- **REQUIREMENT**
Write the next part of the Day 2 lesson on compassionate touch, starting after its final sentence.

- **SUPPLIED TEXT**
· · · ·

The Gentle Revolution

DAY 2: Compassionate Touch


Good morning! How did the Self-Compassion Break feel yesterday?

Remember, there's no "right" way - just noticing what you experienced is the practice.

Today we're adding something powerful: touch. Physical touch releases oxytocin (the bonding hormone) and activates your parasympathetic nervous system (rest and digest).

The amazing thing? Your body responds to self-touch the same way it responds to being touched by someone who cares about you. Your nervous system doesn't know the difference between receiving care and offering yourself care - it just knows: "I'm being cared for. I'm safe."

Evidence shows that touch is a reliable way of expressing kindness and compassion, and a simple body gesture like putting a hand over the heart can influence how we think and feel. Self-soothing touch has been shown to reduce the stress hormone, cortisol.

According to Paul Gilbert (who created Compassion-Focused Therapy), when we criticize ourselves we’re tapping into the body’s threat-defense system (our reptilian brain). This system evolved so that when we perceive a threat our amygdala gets triggered, we release cortisol and adrenaline, and get ready for fight, flight, or freeze.

Here’s the problem: yhe threat-defense system works well for protecting against threats to our bodily selves. Increasingly, however, the threats we experience are to our self-concept.

We internalize the messages of others, either in childhood or from cultural oppression, leading to self-contempt. The chronic stress of an overactive threat response can lead to anxiety, depression, substance abuse, and a host of physical disorders.

· · · ·

- **EXCERPTED DATA**

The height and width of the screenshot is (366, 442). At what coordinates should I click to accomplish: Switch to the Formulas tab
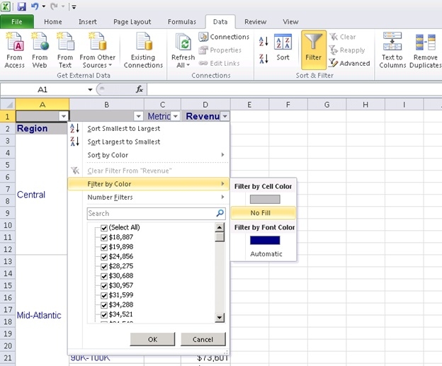(182, 22)
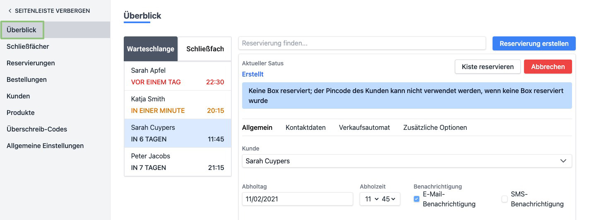Viewport: 589px width, 220px height.
Task: Switch to the Schließfach tab
Action: pyautogui.click(x=205, y=49)
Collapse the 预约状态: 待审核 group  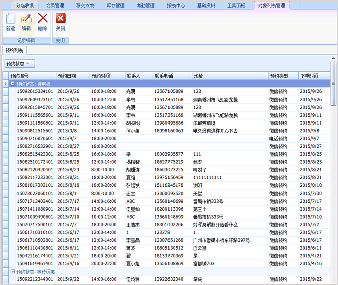point(13,84)
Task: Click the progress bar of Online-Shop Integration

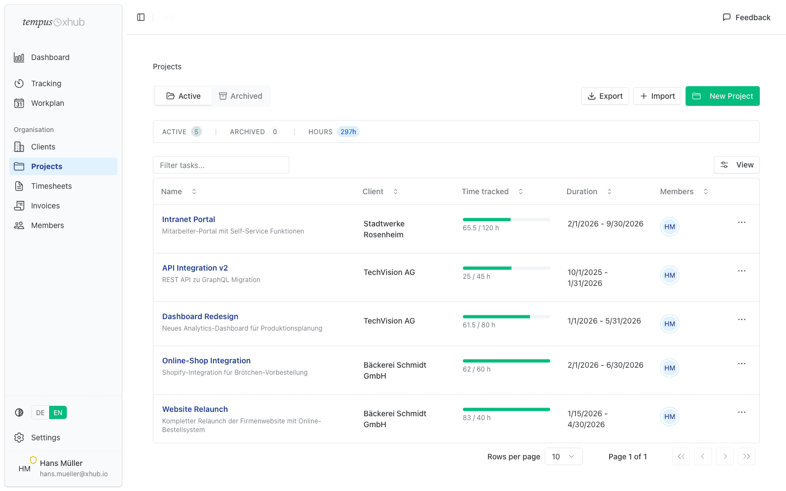Action: 506,361
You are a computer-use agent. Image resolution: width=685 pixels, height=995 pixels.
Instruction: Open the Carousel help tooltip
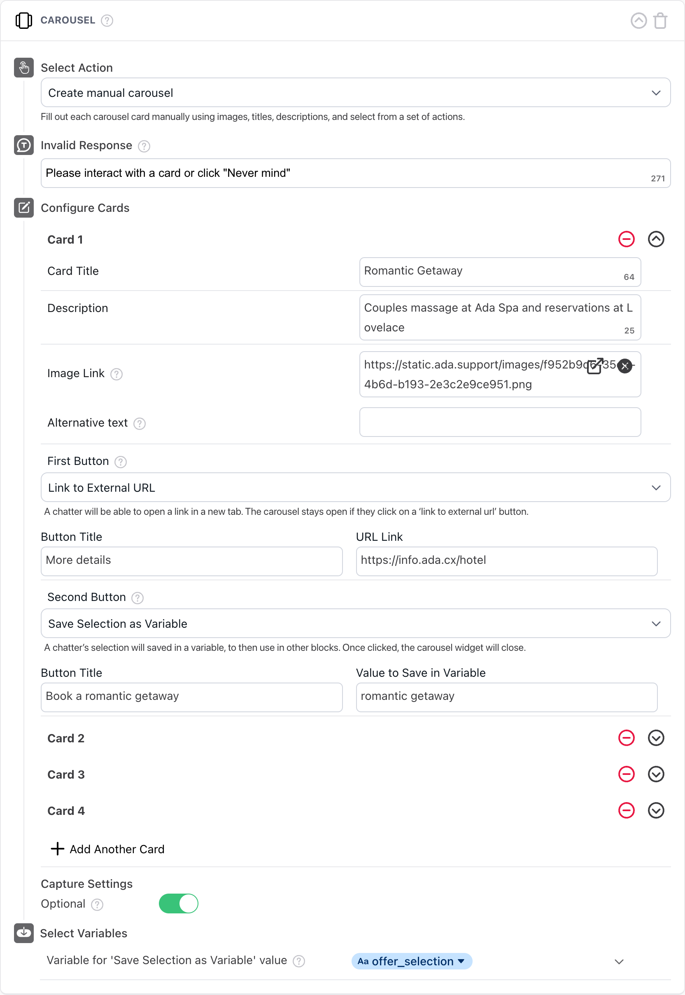click(x=106, y=20)
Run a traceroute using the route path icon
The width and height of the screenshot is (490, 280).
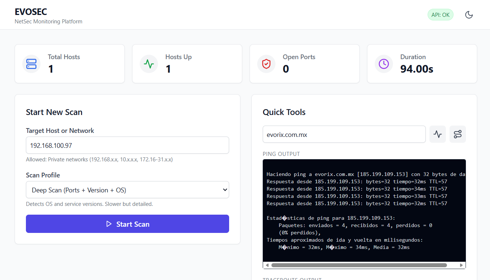point(458,134)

· · · ·

- **RESULT**
The mammalian care-giving system evolved so that the infant would keep safe by staying close to the mother. The system is triggered by two main factors – soothing touch and gentle vocalizations. This releases oxytocin and opiates in both parents and children, helping the infant feel safe and secure. When we practice self-compassion, especially with physical gestures and a gentle tone of voice, we generate a sense of safety that counteracts the stress generated by the threat-defense system.

TODAY'S PRACTICE: FINDING YOUR SOOTHING TOUCH

Set aside 10 minutes in a quiet space.

Step 1: Try different touches and notice which feels most soothing: - Hand on heart - Hand on belly - Both hands on heart - Hands cradling your face - One hand on heart, one on belly - Arms crossed in self-hug - Hand on cheek Take 30 seconds with each one. Which feels most comforting?

Step 2: Once you find your touch, practice "Affectionate Breathing" (5 minutes): - Place your hand in your soothing spot - Breathe naturally - With each inhale: "I am here" - With each exhale: "I care about myself" - Or simply breathe and feel the warmth of your own hand

Step 3: Notice what comes up: - Does it feel awkward at first? (Very normal) - Does emotion arise? (Also normal - sometimes self-kindness opens the floodgates) - Do you resist it? (Your inner critic might say this is "silly" or "self-indulgent") All of these responses are okay. Just notice them with curiosity.

TODAY'S INVITATION:

Every time you feel stressed today, pause and place your hand in your soothing spot for 3 breaths. That's it. Just hand + breath + kindness. This might seem too simple to matter. Trust me - your nervous system is listening.

See you tomorrow!

Sini 💜 P.S. If touching yourself feels too vulnerable right now, you can also visualize being held or imagine someone who loves you placing their hand where yours would go.